Annually about 5,000 people are diagnosed with Amyotrophic Lateral Sclerosis (ALS), also known as Lou Gehrig’s disease, which damages motor nerve cells that control muscles, leading to muscle weakness, paralysis and eventually — death. No known treatment can slow the progress of ALS, and there is no cure. As ALS kills nerves, the muscles they control begin to wither. The damaged muscles, however, can “re-innervate” themselves by prompting healthy nerves to send new branches their way, like limbs in a damaged hedge filling in a gap.
A paper with the somewhat cumbersome title:”Melatonin inhibits the caspase-1/cytochrome c/caspase-3 cell death pathway, inhibits MT1 receptor loss and delays disease progression in a mouse model of amyotrophic lateral sclerosis,” published published online ahead of print in the journal Neurobiology of Disease (Volume 55, July 2013, Pages 26–35 doi: 10.1016/j.nbd.2013.03.00 Pages 26–35), reports that mice bred to develop ALS-like disease, when treated with melatonin injections, demonstrated later symptoms onset, survived longer, and manifested less degeneration of motor neurons in the spinal cord.

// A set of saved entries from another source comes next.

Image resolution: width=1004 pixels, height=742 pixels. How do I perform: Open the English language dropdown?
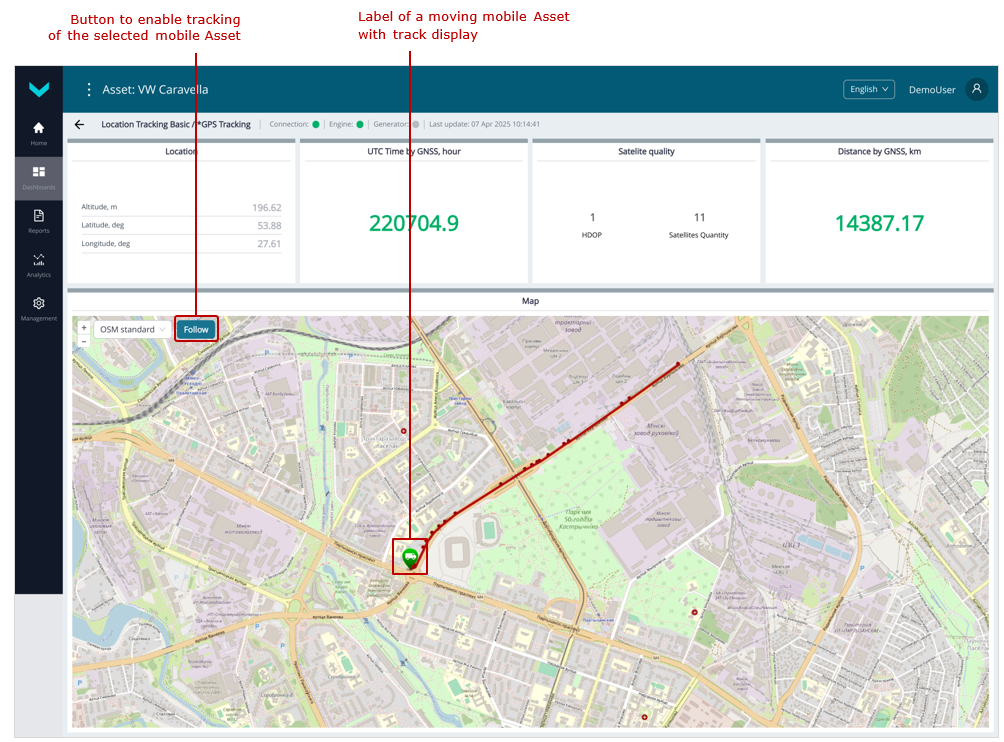point(868,89)
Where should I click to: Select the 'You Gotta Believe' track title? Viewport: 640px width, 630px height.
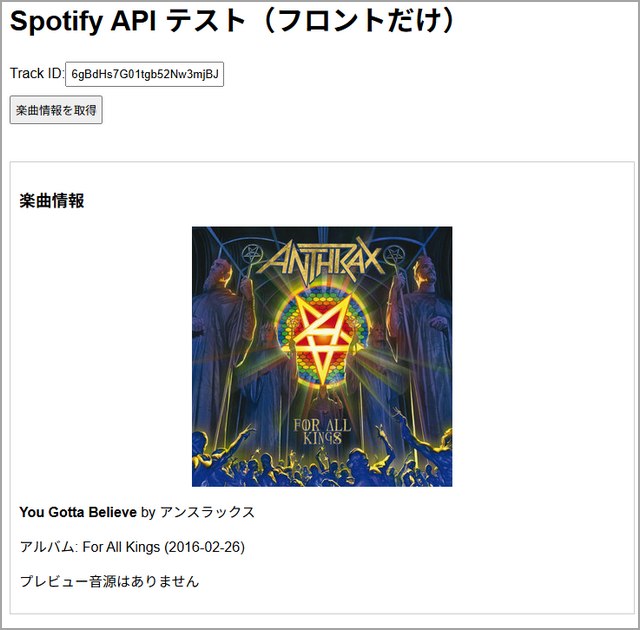pos(78,512)
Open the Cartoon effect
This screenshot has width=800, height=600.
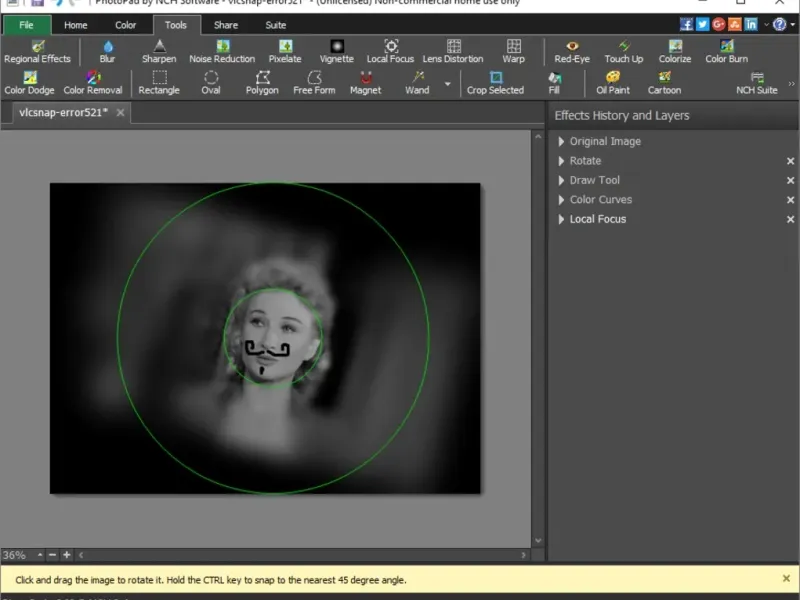pyautogui.click(x=664, y=82)
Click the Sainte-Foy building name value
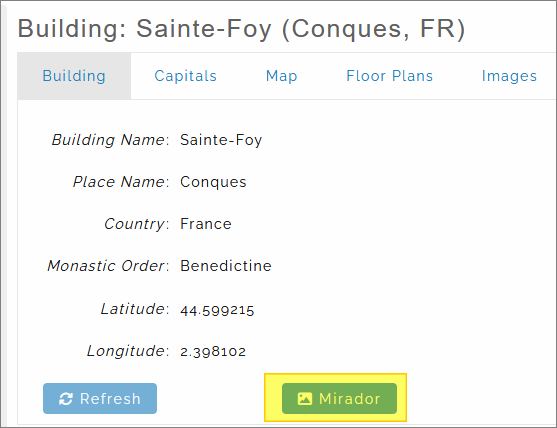This screenshot has width=557, height=428. pyautogui.click(x=221, y=140)
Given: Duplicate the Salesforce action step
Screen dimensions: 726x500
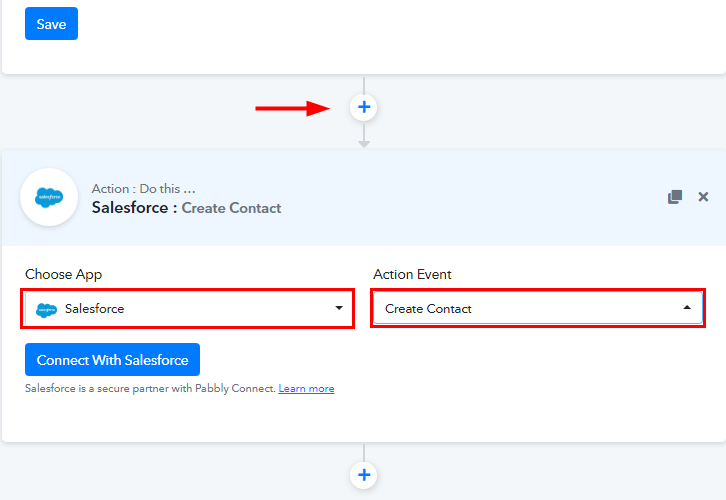Looking at the screenshot, I should (x=675, y=197).
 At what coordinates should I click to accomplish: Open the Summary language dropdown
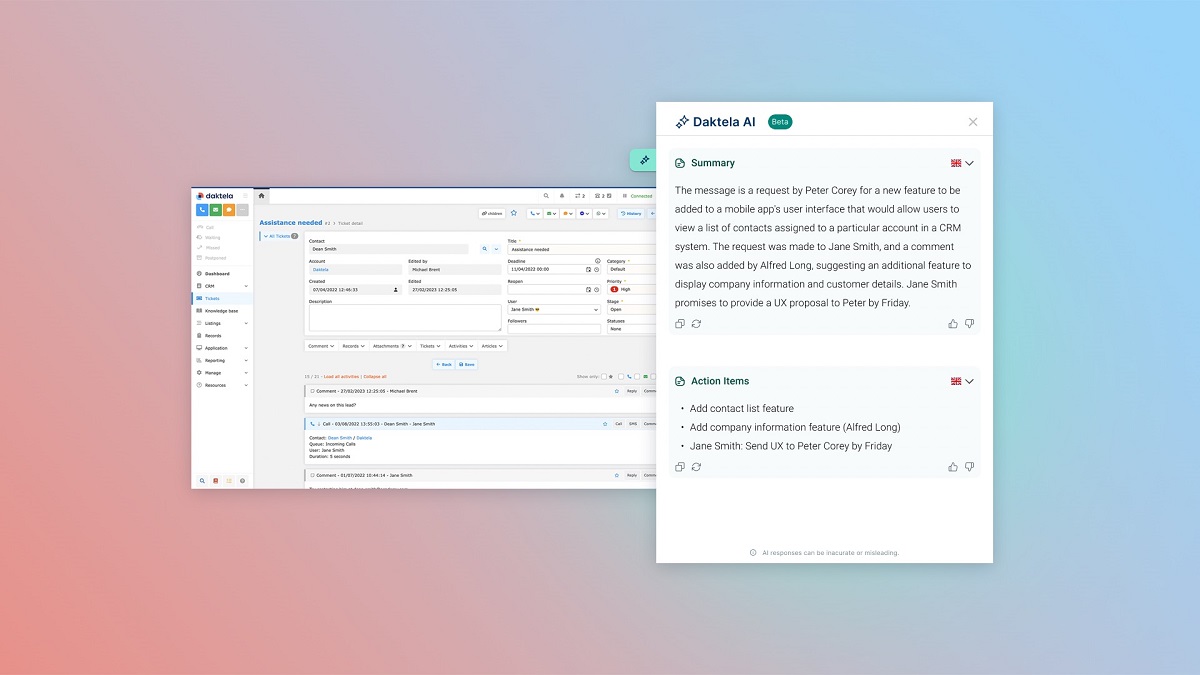coord(962,163)
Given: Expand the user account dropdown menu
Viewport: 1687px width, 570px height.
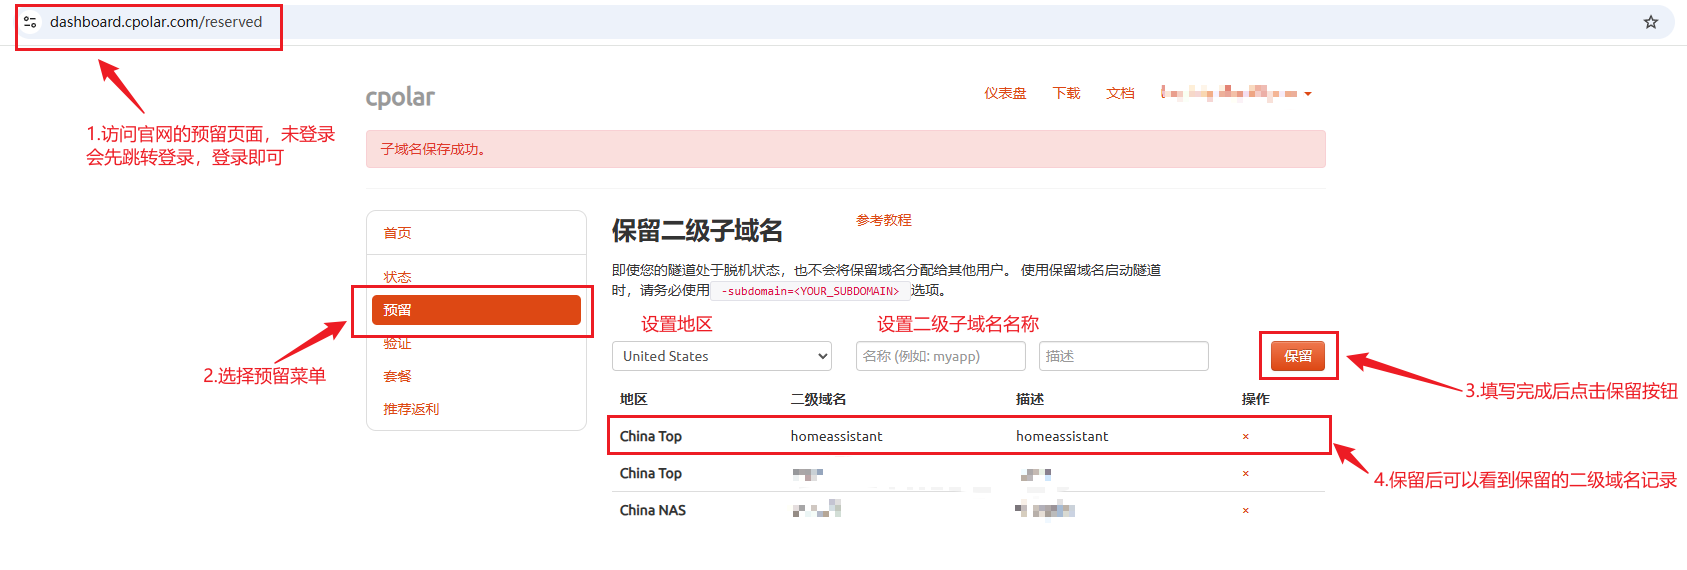Looking at the screenshot, I should [x=1236, y=94].
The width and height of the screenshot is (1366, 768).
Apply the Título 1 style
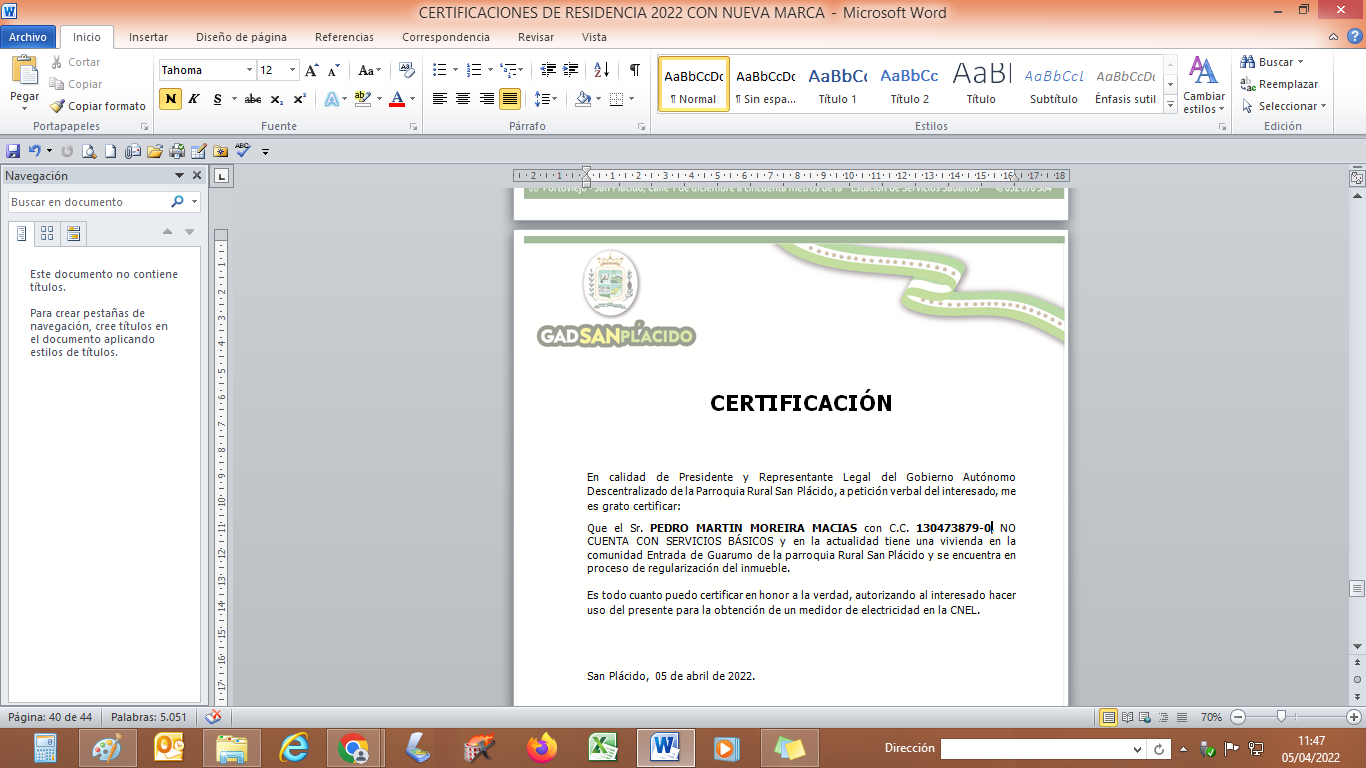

According to the paper’s abstract, by screening a drug library the researchers found that Melatonin inhibited cytochrome c release in purified mitochondria and prevented cell death in cultured neurons. a team of scientists at several U.S. universities and medical institutions, including the University of Pittsburgh, Harvard Medical School, Ohio State University, Weifang Medical University; University of Texas Medical School at Houston, VA Pittsburgh Health Care System, Bedford VA Medical System in Boston, and St. Joseph’s Hospital and Medical Center in Phoenix. One of the co-authors is Professor and Vice Chairman Arthur L. Day, M.D. of the Vivian L. Smith Department of Neurosurgery at The University of Texas Medical School at Houston. The study was led by senior investigator Robert Friedlander, M.D. at the University of Pittsburgh School of Medicine, evaluated whether Melatonin would slow disease progression in SOD1G93A mice, and were able to demonstrate that Melatonin significantly delayed disease onset, with neurological deterioration and mortality in ALS mice inhibited by Melatonin treatment. Moreover, for the first time, the researchers determined that disease progression was associated with the loss of both melatonin and the melatonin receptor 1A (MT1) in the spinal cord of ALS mice, thereby demonstrating that Melatonin is neuroprotective in transgenic ALS mice, and this protective effect is mediated through its effects on the caspase-mediated cell death pathway, and that furthermore, their data suggest that Melatonin and MT1 receptor loss may play a role in the pathological phenotype observed in ALS — these observations being an indication that Melatonin and modulation of Rip2/caspase-1/cytochrome c or MT1 pathways may yield promising novel therapeutic approaches for treating ALS.
“Our experiments show for the first time that a lack of melatonin and melatonin receptor 1, or MT1, is associated with the progression of ALS,” Dr. Friedlander is cited commenting. “We saw similar results in a Huntington’s disease model in an earlier project, suggesting similar biochemical pathways are disrupted in these challenging neurologic diseases.”
This latest research builds on findings of a study, published in the Dec. 11, 2009 issue of the journal Science by researchers at the University of Texas Southwestern Medical Center who found that a molecule produced naturally by muscles in response to nerve damage can reduce symptoms and prolong life in a mouse model of ALS.
“We believe we can apply this research toward drug development,” Dr. Eric Olson, chairman of molecular biology at UT Southwestern and senior author of the study commented at the time.
“Our experiments show for the first time that a lack of melatonin and melatonin receptor 1, or MT1, is associated with the progression of ALS,” says UPMC’s Dr. Friedlander. “We saw similar results in a Huntington’s disease model in an earlier project, suggesting similar biochemical pathways are disrupted in these challenging neurologic diseases.”
The research them hopes to stop neuron death in ALS similarly to as was done with Huntington’s, although Dr. Friedlander cautions that much more work has to be done to unravel how these mechanisms work before human trials of melatonin or a drug akin to it can be conducted to determine its usefulness as an ALS treatment.